*Task prompt*
Output exactly the lines that run from the top of the entries to the line holding "[Zoom] (305, 97)", including both of those lines.

··· Material to process ···

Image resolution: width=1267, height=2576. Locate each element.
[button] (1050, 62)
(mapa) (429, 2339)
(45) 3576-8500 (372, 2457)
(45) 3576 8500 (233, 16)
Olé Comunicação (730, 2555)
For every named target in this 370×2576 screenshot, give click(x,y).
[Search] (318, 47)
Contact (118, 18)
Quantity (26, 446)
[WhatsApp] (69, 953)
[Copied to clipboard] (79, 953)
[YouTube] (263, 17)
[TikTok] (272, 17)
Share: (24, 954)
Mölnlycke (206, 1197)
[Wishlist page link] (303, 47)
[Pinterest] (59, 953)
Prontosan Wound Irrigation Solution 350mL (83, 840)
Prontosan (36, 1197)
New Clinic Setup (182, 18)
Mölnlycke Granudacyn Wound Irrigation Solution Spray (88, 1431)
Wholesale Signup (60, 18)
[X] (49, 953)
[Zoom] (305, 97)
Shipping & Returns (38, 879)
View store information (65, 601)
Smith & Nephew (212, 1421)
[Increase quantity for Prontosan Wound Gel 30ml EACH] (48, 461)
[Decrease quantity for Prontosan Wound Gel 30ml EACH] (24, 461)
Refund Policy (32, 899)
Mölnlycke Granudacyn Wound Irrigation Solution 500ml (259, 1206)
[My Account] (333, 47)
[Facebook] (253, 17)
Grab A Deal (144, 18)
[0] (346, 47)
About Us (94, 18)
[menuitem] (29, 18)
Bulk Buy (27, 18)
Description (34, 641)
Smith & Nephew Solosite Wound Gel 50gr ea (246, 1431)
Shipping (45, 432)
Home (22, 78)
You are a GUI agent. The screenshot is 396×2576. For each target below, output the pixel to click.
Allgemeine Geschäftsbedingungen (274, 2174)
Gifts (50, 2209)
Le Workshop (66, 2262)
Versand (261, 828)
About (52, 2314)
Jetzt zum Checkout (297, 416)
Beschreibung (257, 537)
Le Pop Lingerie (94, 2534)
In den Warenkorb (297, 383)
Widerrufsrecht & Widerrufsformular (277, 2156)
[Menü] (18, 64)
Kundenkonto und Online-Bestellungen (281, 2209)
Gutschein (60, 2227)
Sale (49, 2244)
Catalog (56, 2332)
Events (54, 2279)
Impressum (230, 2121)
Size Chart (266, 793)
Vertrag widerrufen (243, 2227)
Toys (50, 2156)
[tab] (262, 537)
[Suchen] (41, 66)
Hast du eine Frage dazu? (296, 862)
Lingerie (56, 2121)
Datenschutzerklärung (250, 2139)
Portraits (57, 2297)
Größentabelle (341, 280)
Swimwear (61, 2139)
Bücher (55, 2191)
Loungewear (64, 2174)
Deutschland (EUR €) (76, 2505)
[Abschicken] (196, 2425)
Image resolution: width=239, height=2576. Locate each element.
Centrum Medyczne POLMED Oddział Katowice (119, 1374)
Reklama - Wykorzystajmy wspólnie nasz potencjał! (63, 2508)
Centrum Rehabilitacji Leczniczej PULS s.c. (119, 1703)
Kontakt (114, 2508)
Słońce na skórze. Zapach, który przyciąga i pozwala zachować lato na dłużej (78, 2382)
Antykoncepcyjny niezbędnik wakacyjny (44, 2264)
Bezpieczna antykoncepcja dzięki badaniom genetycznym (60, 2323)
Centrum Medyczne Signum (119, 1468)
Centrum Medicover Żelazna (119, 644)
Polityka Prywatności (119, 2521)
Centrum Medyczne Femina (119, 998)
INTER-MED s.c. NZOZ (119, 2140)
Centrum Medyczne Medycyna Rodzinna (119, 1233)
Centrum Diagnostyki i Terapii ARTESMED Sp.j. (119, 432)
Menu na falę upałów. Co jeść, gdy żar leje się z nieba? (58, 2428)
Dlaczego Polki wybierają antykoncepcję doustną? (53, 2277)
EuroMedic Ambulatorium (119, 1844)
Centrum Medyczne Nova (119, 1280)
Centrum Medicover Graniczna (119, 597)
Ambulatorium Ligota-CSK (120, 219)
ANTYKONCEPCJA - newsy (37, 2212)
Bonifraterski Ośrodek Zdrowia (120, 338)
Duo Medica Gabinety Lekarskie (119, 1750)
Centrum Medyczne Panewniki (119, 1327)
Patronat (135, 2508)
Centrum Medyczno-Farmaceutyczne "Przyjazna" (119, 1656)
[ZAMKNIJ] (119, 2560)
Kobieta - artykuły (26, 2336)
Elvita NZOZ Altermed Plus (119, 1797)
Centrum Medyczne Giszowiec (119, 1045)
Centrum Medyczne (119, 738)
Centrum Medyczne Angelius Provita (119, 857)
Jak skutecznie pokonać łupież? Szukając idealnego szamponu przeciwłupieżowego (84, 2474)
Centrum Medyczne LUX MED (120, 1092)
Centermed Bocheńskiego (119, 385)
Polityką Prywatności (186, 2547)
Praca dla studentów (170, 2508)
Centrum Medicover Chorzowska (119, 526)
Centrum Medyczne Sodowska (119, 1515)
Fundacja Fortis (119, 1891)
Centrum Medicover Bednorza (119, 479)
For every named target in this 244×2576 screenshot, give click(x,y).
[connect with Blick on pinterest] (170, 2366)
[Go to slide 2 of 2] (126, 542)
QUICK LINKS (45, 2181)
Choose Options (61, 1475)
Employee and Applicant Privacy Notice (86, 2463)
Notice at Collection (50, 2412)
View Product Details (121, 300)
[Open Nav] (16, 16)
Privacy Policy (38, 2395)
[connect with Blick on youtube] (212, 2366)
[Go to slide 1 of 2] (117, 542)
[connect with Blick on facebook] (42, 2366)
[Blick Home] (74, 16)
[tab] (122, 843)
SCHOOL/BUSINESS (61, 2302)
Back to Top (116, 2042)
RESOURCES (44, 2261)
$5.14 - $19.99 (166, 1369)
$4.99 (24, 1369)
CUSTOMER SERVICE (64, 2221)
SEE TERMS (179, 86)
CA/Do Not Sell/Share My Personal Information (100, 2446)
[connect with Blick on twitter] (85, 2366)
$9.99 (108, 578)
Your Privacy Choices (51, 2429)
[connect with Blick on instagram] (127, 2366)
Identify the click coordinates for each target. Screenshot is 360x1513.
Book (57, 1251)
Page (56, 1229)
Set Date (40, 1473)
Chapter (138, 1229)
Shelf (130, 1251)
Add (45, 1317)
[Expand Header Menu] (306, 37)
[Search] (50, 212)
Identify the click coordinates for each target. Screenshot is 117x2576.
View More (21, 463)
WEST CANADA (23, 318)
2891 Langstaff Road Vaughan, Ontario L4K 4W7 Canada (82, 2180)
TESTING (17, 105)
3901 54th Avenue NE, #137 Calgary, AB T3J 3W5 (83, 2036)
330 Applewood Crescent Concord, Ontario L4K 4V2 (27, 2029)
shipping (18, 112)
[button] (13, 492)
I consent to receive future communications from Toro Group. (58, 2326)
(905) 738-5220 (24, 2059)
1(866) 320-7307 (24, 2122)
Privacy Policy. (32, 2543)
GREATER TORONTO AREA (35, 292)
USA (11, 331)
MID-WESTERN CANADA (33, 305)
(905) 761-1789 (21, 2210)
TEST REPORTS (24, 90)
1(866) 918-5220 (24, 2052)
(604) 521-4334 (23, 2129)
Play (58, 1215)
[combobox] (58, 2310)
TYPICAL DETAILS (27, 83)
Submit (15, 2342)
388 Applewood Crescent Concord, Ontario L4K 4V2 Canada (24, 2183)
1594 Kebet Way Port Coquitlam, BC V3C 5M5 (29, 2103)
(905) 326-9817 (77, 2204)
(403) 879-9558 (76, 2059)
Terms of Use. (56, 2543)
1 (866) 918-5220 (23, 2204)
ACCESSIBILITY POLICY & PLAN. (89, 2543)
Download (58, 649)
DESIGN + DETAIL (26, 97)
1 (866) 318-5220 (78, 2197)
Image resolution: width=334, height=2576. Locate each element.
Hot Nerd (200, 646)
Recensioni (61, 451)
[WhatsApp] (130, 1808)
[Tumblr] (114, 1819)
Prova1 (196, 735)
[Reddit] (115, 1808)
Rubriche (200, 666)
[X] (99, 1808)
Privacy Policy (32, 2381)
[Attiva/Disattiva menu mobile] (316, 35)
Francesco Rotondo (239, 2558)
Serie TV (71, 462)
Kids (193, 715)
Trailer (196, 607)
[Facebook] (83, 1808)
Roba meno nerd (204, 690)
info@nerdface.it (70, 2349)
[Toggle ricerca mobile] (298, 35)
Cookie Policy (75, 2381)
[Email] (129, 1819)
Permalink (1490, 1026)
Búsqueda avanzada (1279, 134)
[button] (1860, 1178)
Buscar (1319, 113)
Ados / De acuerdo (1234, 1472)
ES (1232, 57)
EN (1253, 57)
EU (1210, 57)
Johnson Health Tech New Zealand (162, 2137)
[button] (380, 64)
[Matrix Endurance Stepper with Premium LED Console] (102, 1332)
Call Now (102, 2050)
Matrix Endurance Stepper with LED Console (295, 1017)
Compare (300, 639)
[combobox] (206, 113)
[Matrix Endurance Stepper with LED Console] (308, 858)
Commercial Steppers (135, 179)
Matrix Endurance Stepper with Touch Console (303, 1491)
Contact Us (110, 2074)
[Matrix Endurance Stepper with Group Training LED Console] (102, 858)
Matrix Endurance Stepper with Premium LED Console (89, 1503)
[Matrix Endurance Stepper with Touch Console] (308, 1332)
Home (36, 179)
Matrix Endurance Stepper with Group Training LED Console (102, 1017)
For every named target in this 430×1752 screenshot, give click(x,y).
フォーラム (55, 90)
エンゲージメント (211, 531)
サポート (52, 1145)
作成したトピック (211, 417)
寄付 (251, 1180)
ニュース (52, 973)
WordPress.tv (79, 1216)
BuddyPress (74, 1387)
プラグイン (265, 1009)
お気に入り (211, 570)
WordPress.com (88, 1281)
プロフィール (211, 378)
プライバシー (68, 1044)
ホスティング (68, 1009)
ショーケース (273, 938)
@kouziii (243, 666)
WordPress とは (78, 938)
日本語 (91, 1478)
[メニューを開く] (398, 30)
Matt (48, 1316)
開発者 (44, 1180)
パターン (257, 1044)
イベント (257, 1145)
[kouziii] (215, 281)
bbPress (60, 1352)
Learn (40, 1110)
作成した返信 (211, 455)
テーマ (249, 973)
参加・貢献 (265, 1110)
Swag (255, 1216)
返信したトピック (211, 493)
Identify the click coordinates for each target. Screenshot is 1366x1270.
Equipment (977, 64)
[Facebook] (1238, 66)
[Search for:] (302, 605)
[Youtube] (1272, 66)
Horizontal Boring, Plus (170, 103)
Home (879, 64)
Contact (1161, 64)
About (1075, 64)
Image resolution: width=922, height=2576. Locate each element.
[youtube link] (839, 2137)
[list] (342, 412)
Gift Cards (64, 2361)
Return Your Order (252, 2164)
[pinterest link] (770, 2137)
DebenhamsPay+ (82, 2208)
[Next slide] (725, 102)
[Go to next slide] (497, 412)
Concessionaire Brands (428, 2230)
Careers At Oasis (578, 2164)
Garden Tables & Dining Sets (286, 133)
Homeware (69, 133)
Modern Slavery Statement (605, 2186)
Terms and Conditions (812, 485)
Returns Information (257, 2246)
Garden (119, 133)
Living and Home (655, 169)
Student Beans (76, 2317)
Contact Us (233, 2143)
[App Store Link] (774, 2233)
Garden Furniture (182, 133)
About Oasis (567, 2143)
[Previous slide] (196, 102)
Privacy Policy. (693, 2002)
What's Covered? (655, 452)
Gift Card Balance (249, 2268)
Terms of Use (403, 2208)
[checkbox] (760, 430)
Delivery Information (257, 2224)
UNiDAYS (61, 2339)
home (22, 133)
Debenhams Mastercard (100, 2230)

···

*Your solution*
Image resolution: width=1267, height=2576. Locate each element.
[button] (1050, 62)
(mapa) (429, 2339)
(45) 3576-8500 (372, 2457)
(45) 3576 8500 (233, 16)
Olé Comunicação (730, 2555)
For every named target in this 370×2576 screenshot, give click(x,y).
[Search] (318, 47)
Contact (118, 18)
Quantity (26, 446)
[WhatsApp] (69, 953)
[Copied to clipboard] (79, 953)
[YouTube] (263, 17)
[TikTok] (272, 17)
Share: (24, 954)
Mölnlycke (206, 1197)
[Wishlist page link] (303, 47)
[Pinterest] (59, 953)
Prontosan Wound Irrigation Solution 350mL (83, 840)
Prontosan (36, 1197)
New Clinic Setup (182, 18)
Mölnlycke Granudacyn Wound Irrigation Solution Spray (88, 1431)
Wholesale Signup (60, 18)
[X] (49, 953)
[Zoom] (305, 97)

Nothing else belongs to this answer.